Nappa era del suo stesso avviso, ma vi era stato anche un tempo in cui aveva sperato di trarne un vantaggio. Era evidente che Vegeta costituiva l’unica speranza di rovesciare un giorno Freezer dal suo trono di morti: meno, però, il fatto che fosse il cucciolo ad averne voglia.
Mentre dunque quella voce s’insinuava nelle sue meningi, con il mellifluo, raggelante “Chiamatemi Vegeta” di memorie tanto ben sedimentate da suonare stantie, Radish non si era dato il tempo di pensare davvero, perché troppo ne era trascorso e perché in fondo si trattava di un affare di famiglia.
Aveva osato contraddire un ordine, scommettendo su se stesso e sull’avidità del tiranno.
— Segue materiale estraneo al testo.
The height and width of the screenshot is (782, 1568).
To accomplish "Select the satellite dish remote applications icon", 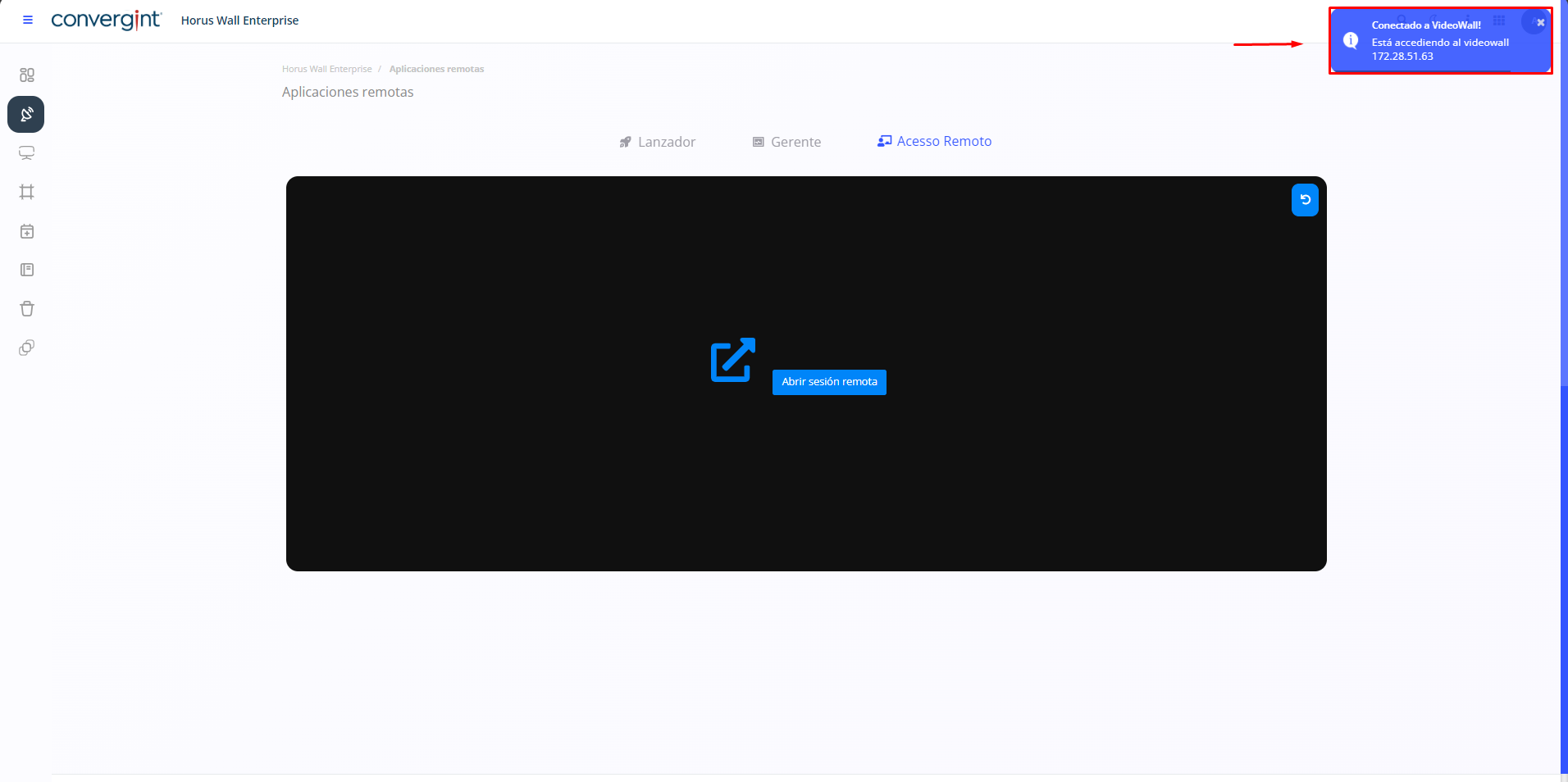I will 26,115.
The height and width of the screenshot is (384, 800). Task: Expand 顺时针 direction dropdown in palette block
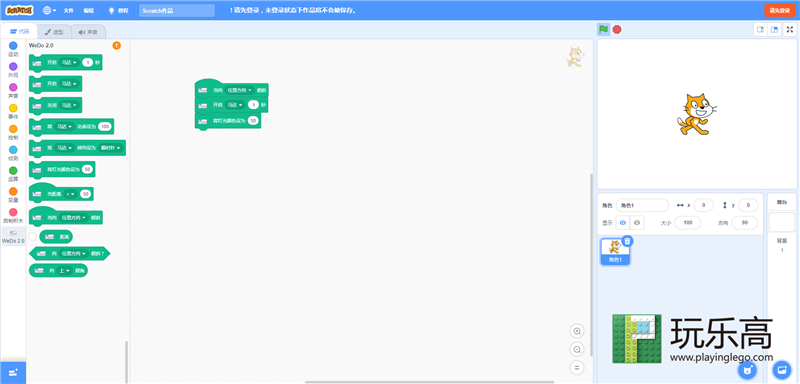112,148
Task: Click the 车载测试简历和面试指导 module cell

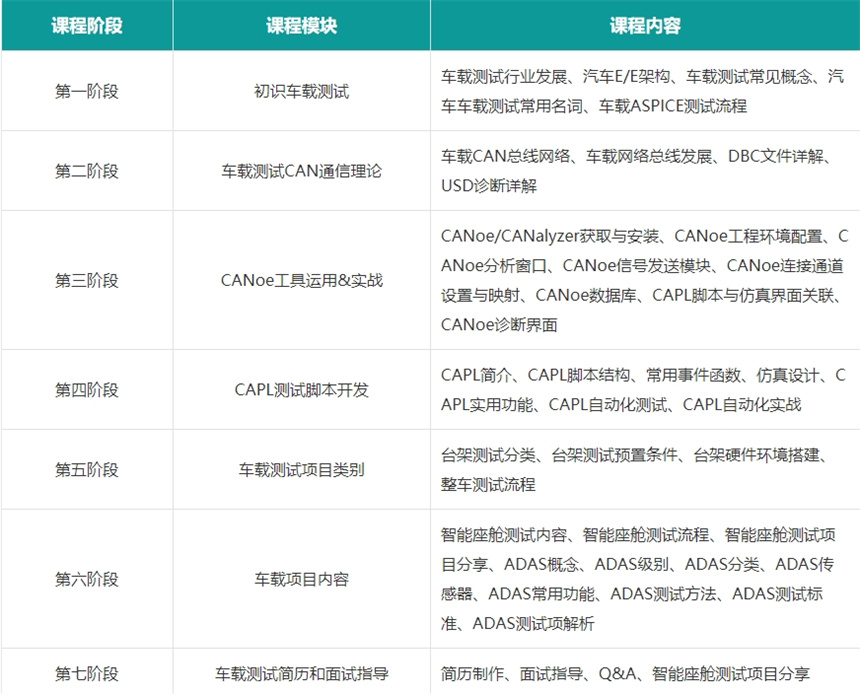Action: coord(301,673)
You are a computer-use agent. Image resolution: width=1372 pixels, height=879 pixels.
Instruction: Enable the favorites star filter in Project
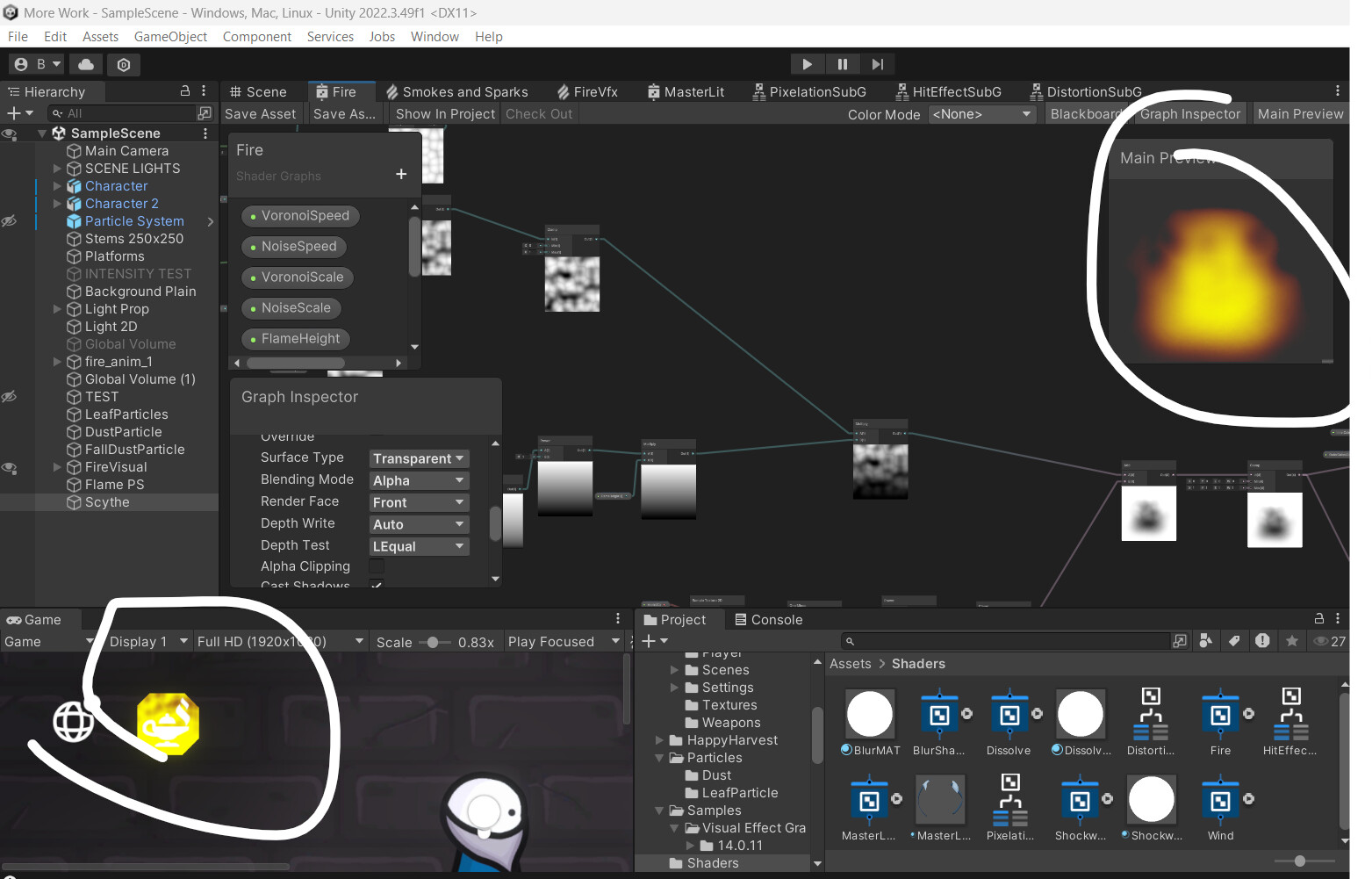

Aveva detto: “Posso occuparmi io della Terra. È mio fratello che ha disatteso la consegna, in fondo.” E Freezer aveva accettato, pensando senz’altro a come una Terza Classe potesse eseguire un comando, piegarsi a un ordine, ma non pensare ancora, con il coraggio della dignità troppe volte inghiottita, a una via di fuga che parlasse una lingua condannata dalla storia.
Invece Kakaroth era là, da qualche parte nello spazio, ignaro di una verità che avrebbe dovuto ascoltare, metabolizzare e fare propria, perché fosse pronto ad accogliere l’ultima sfida di Vejita-sei: ricominciare dalle Terze Classi per inghiottire gli squali, oppure indossare quella chiostra ferina di zanne taglienti e implacabili, per salire al vertice di un’infame catena di sangue.
Kakaroth, però, di Bardack aveva solo lo sguardo, e una crudeltà senza rimorsi e senza rimpianti.